I think the bottom line is this - twenty, thirty, forty years ago people were generally more tolerant/empathetic towards very young parents because there were far fewer opportunities for young women in education, travel and career opportunities, and it was much easier for young couples to have stable permanent employment and a home that wasn't funded soley or in part by the tax payer. It was expected that everyone bar a few very intelligent, highly educated, ambitious, (almost always middle-class)independent women (who would be viewed with a mixture of awe and suspicion, frankly) would be married with children by their mid twenties.
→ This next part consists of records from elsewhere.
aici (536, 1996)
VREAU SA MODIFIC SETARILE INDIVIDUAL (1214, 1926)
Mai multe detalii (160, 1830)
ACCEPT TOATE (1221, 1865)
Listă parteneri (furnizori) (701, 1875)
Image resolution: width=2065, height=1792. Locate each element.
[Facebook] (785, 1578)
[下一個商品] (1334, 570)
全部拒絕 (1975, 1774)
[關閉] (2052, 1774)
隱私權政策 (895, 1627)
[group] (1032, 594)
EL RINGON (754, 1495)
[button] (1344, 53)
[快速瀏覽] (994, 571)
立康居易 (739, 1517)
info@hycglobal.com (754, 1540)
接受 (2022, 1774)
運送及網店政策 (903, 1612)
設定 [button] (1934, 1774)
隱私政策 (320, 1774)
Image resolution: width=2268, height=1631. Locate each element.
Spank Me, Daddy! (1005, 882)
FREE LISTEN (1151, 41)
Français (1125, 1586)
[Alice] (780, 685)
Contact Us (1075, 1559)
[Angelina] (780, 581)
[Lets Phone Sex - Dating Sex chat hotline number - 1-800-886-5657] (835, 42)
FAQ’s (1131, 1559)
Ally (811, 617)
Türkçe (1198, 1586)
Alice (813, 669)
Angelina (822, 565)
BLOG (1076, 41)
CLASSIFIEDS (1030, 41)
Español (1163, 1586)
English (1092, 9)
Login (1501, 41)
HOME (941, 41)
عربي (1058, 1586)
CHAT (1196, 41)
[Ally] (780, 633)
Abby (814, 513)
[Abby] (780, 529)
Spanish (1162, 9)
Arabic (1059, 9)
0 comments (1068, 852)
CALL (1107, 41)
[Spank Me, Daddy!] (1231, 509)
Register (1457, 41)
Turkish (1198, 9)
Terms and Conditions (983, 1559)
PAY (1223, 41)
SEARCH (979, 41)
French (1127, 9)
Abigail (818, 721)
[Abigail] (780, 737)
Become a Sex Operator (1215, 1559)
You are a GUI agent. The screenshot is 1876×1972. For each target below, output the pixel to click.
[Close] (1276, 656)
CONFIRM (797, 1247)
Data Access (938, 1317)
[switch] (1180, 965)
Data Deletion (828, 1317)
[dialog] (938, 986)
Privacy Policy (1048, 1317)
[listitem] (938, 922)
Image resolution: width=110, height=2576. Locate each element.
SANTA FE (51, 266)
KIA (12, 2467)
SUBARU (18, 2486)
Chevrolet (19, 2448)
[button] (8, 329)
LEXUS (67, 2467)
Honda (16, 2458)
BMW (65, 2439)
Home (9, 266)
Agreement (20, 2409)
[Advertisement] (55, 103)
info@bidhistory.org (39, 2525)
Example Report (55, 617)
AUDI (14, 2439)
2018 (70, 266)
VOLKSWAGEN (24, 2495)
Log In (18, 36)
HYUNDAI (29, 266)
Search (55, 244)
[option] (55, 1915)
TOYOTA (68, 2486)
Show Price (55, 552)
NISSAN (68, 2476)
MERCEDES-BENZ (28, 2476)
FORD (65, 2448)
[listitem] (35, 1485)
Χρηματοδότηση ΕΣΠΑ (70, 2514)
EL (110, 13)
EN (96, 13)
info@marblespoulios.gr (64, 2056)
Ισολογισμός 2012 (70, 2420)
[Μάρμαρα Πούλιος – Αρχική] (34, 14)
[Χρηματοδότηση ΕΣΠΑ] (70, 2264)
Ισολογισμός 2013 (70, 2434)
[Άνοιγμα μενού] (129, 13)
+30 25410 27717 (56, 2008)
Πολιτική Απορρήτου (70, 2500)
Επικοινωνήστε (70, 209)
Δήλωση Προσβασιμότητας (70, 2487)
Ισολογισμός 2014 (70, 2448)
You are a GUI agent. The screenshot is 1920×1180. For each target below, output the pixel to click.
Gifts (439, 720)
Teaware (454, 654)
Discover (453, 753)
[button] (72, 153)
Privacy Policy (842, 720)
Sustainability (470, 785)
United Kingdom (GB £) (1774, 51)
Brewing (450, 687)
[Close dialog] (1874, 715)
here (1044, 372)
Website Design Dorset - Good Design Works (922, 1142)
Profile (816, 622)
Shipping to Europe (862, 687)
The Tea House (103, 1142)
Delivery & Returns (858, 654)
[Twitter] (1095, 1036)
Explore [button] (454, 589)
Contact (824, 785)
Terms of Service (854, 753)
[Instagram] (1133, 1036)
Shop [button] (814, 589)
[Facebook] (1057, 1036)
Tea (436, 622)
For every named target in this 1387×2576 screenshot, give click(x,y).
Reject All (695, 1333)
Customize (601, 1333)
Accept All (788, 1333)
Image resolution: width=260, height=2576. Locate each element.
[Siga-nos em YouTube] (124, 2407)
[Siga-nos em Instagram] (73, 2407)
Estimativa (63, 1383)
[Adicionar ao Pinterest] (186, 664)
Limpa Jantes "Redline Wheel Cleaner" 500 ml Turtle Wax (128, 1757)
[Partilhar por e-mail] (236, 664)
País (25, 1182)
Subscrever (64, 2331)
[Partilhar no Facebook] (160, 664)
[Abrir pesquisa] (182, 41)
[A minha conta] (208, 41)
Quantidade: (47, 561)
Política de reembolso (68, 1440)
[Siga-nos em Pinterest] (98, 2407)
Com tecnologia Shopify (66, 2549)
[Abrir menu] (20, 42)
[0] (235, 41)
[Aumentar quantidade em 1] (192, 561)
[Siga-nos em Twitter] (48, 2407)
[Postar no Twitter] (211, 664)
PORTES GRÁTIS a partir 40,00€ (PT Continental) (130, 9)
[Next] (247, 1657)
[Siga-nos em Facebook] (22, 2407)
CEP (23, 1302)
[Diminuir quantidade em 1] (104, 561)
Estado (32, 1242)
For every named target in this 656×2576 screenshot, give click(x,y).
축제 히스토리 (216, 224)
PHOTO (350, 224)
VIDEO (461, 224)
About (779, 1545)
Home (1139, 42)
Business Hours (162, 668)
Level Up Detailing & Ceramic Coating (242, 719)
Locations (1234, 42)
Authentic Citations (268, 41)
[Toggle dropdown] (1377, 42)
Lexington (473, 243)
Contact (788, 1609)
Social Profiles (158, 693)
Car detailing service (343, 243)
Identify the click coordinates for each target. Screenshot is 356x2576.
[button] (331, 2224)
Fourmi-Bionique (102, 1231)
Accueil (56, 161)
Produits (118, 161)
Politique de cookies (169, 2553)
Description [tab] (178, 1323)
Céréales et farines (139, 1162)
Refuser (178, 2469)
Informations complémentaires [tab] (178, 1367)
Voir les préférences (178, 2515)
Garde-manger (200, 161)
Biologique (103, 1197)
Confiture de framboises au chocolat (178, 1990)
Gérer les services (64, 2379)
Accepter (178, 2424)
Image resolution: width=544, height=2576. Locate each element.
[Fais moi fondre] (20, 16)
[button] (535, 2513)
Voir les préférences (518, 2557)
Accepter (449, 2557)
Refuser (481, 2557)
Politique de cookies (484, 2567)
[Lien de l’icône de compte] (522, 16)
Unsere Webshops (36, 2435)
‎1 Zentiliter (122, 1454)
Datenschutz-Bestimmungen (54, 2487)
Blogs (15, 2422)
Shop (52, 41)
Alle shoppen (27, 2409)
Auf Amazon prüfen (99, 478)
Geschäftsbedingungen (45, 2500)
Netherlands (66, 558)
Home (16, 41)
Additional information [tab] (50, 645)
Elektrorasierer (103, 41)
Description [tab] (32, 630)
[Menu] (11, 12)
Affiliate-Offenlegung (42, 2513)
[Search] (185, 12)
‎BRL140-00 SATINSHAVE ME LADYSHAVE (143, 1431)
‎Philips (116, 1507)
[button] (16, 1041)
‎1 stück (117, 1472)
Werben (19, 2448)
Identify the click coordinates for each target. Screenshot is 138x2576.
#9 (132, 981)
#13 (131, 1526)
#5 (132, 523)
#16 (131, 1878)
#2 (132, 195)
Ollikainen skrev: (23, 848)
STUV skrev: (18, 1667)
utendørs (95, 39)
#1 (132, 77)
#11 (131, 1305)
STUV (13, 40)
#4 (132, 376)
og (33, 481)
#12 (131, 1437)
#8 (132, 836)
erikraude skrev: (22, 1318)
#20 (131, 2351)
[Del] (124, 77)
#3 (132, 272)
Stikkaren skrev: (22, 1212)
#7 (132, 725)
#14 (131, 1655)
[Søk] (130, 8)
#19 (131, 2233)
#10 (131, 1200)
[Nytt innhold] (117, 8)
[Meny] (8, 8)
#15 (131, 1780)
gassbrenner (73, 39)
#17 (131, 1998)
These days if you are under 20, or even 25, many people would be a bit baffled that you would even want to be saddled with a child so soon, when there so much else you can do first, and they might be downright irritated if you clearly couldn't really afford a child. I don't think marriage really comes into it now - but people do still like to see evidence of a solid, healthy and reasonably long-lived relationship, where BOTH parents are committed to having the child) Of course there are plenty of older mothers who fit don't fulfill all the ideal criteria either, but I suppose the accepted wisdom is that at some point you just have to get on with it and hope for the best, whereas at 20 and under, you may be considered to be rather over-optimistic at best, and downright irresponsible and silly, at worst, depending on your individual circumstances.
Of course we should not make the assumption that someone will be a bad mother, be unintelligent, with poor educational achievement, low lifestyle expectations and a poor sense of social/moral responsibility just because they are very young. Though, let's face it, women who fit that category do have an alarming tendency to have children very young, make appallingly misguided choices with their neanderthal menfolk, have no means of financial security, and a sense of entitlement/expectation that the state will sort them out. We all know that - there's no point pretending it doesn't happen. Because those young women are so profligate now, it has become easy to sterotype all very young mums.
I am (somewhat)overweight, and I get really angry about the assumptions made about the mindset/lifestyle of fat people. I can tell you until I'm blue in the face that I eat tons of salad and veg, abhore junk food and fizzy drinks, rarely sit in front of the TV,
take lots of energetic walks with my dogs, and frequently have days where I barely sit down at all until 9pm. But it doesn't change the fact that I am clearly still doing something wrong, as I'm fat. And until I am a size 12 people will continue to make certain assumptions about how they know I must secretly eat, and how lazy/inactive they know I must secretly be. A strange analogy, but it's a good one, I think!